Paul Alexander’s biography of Plath, Rough Magic, is the first biography I’ve read of Plath that paints her as a human. Not totally good and not totally bad. Sad and ill at times and yet joyful and well other times. His discussion of Plath’s last year was also incredibly balanced. I’ve heard academics argue that Plath died because of Writing or Being a Woman in that Time or Ted Hughes being a Douchebag.
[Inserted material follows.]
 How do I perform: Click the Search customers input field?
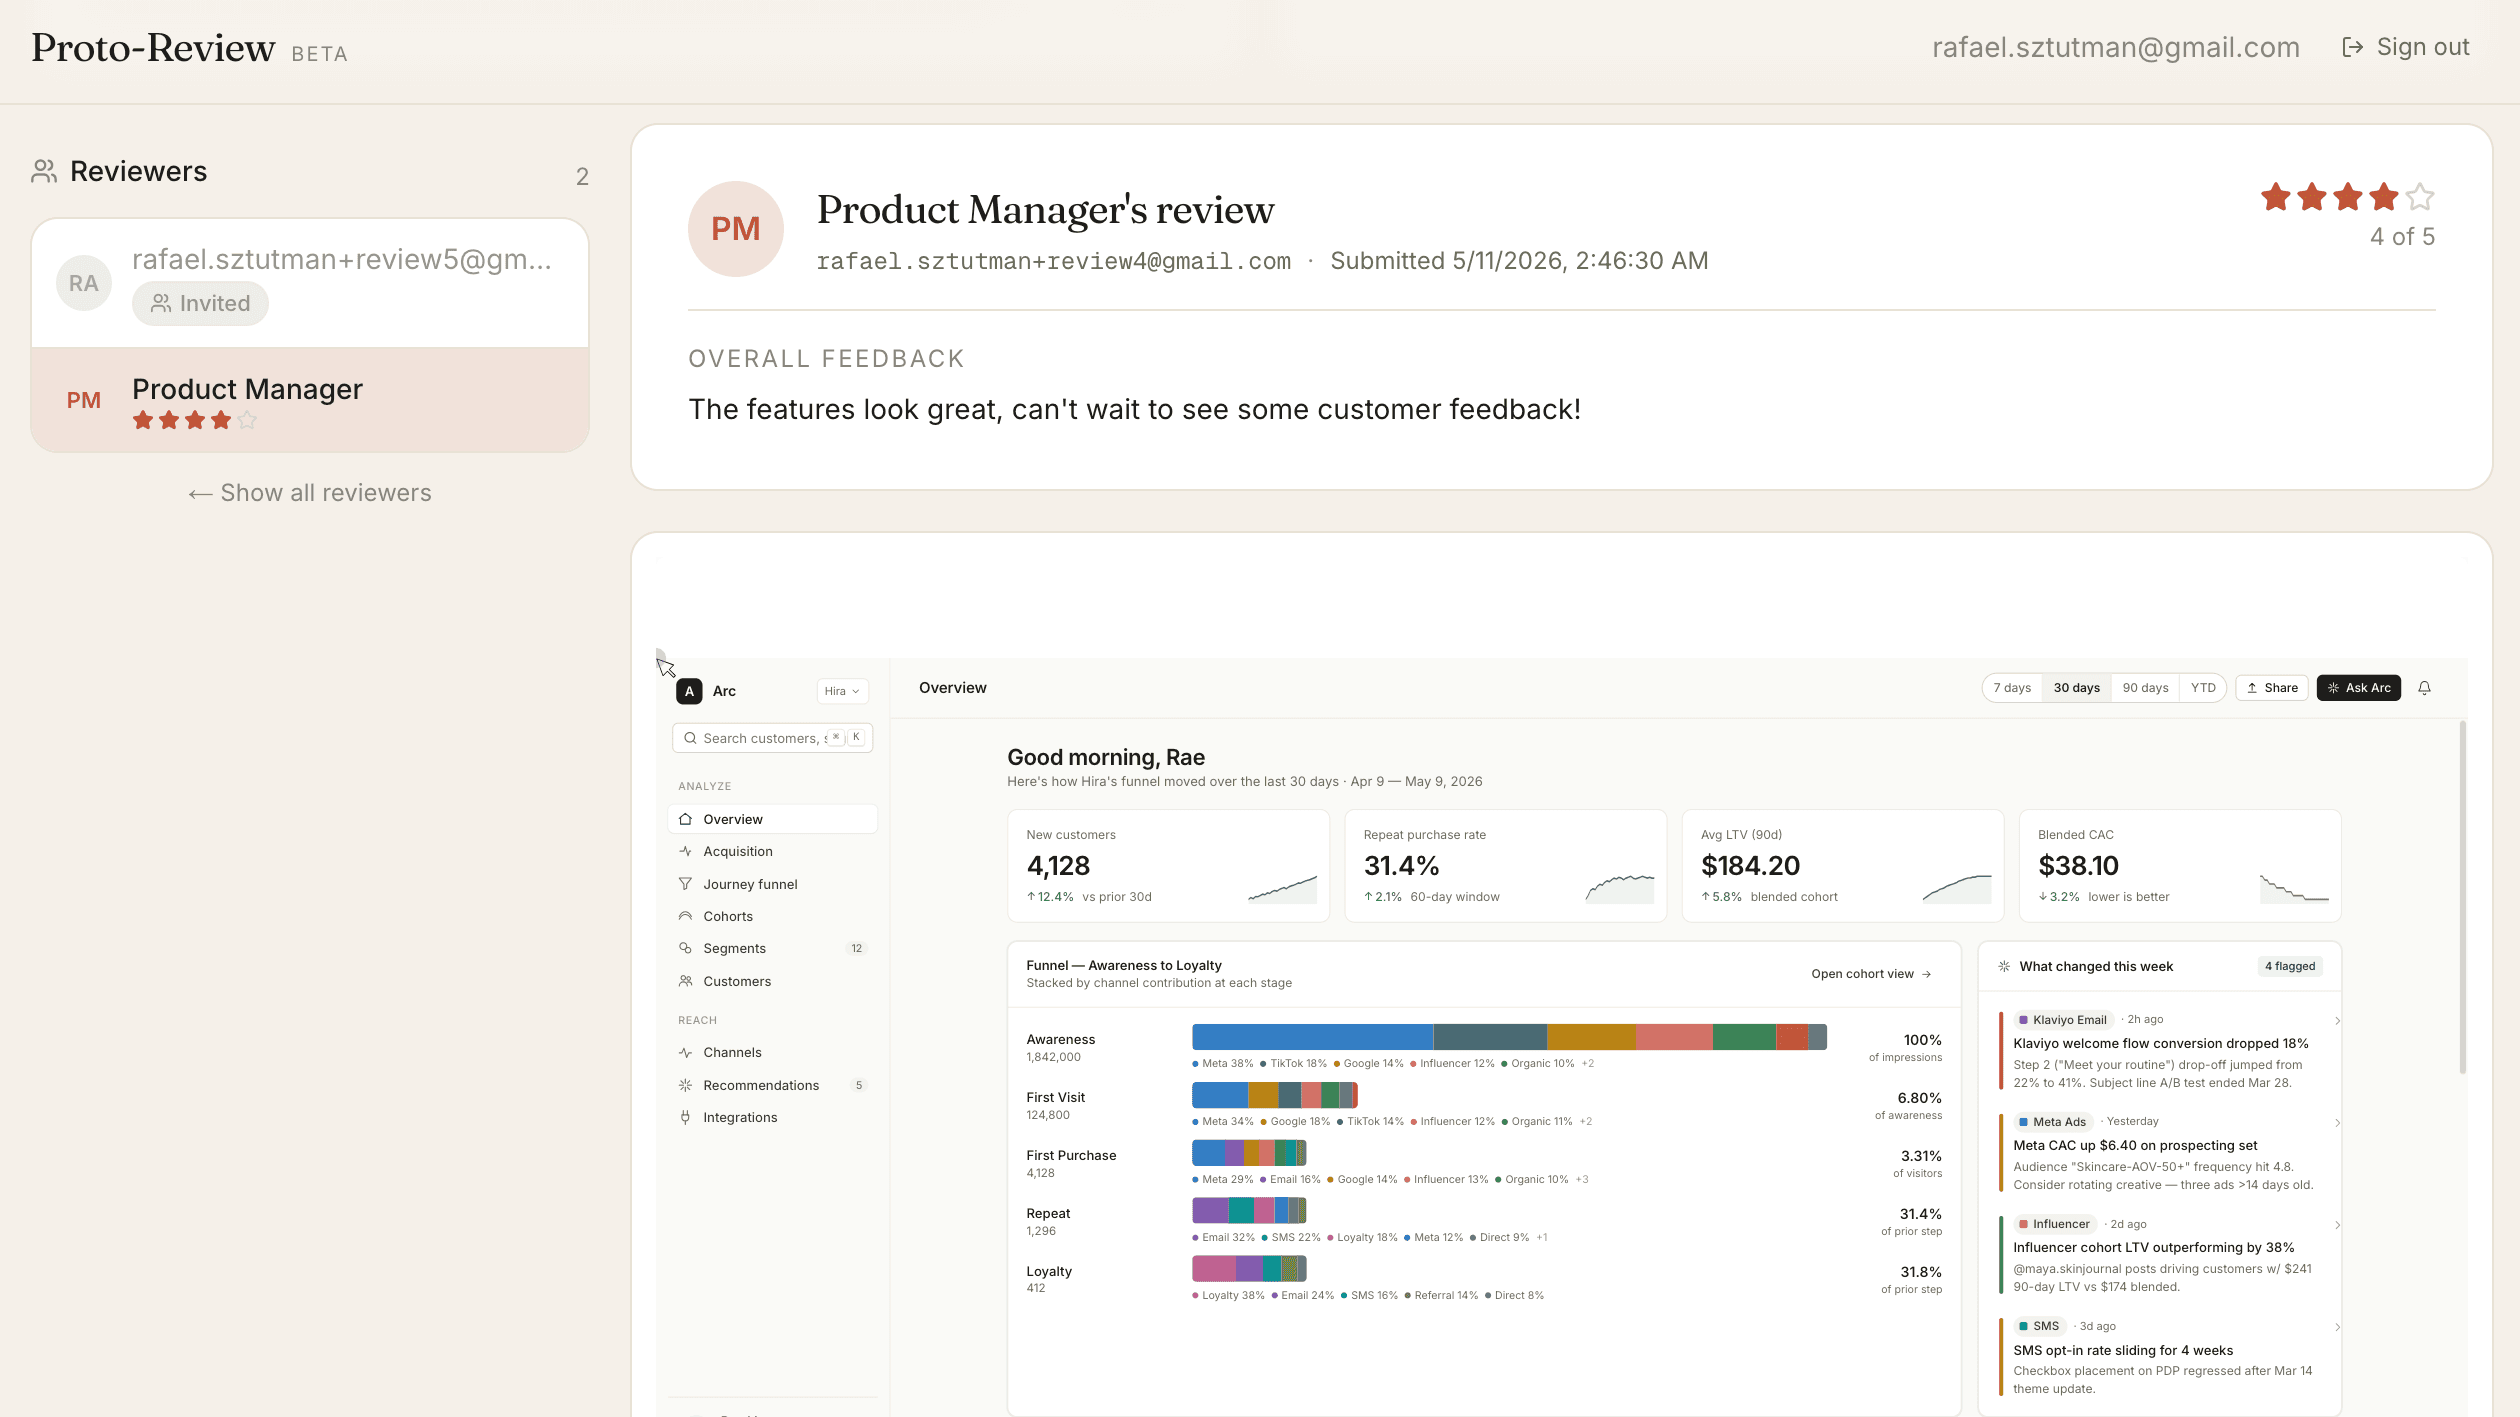pos(772,738)
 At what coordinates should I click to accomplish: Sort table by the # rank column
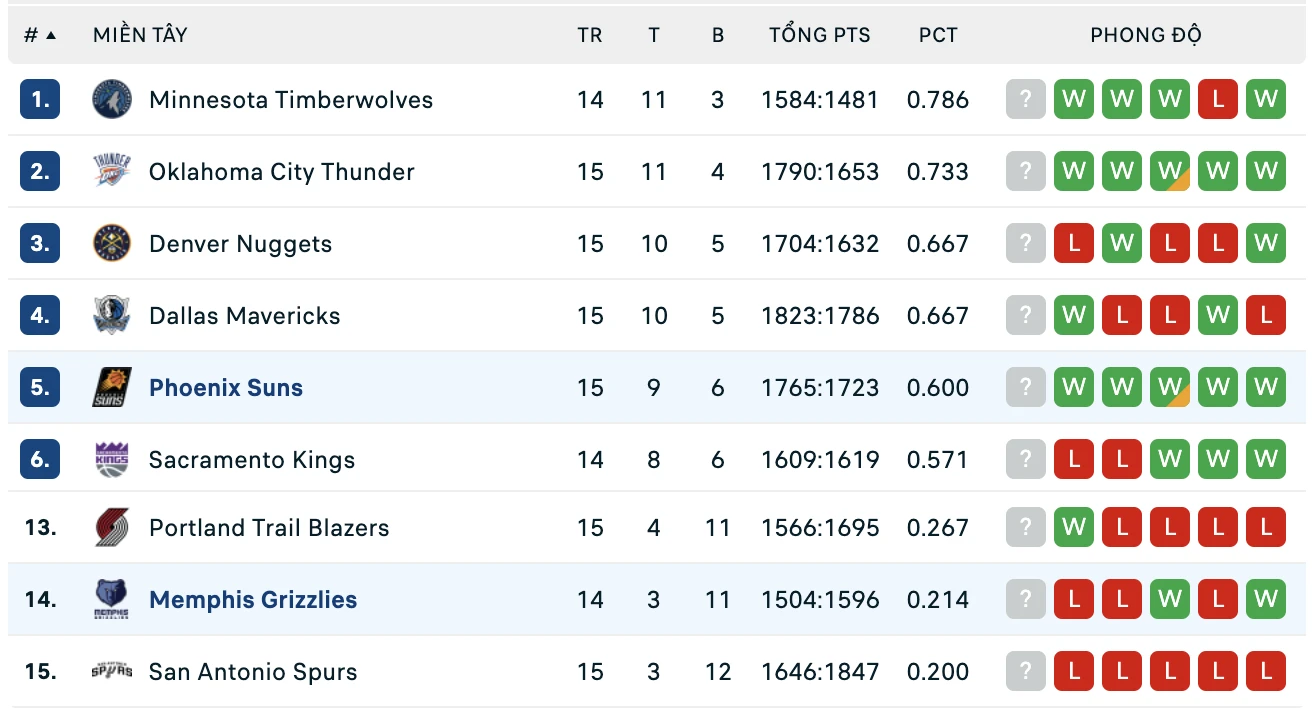[40, 35]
Guess what? Plath died for many reasons. Her death is the culmination of pretty much every reason one would have for dying. Of course balancing life as a mother and a writer is one aspect and Hughes did behave badly which didn’t help things. But there is also a family history of depression on her father’s side and she may have had postpartum depression which wasn’t recognized as a mental illness at that time, and actually mental health care wasn’t all that great back in the day, and she had been ill with sinuses infections and the flu for months, and she was worried about money, and due to the awful weather the electricity kept cutting off and her flat was horribly cold. Alexander turns Plath from Poet-Goddess-Martyr into a flesh and blood human with a death that was sad, but not some fate-ordained ending. I even think he aptly portrayed Plath as fighting to live; her introspection and writing, her reaching out to friends and family, and her personally seeking therapy and medical help all point to Plath trying to fight against her illness. This romantic notion that madness begets poetry and of the Poetess “indulging” in sadness is bullshit. Alexander gets it right with his portrayal of Plath as a real person and not an icon of “insert movement” or a victim of a particular “-ism.”
I highly recommend this book to fans of Plath and those who enjoy well-written, non-fanatical biographies.
This book was read for my TBR Challenge!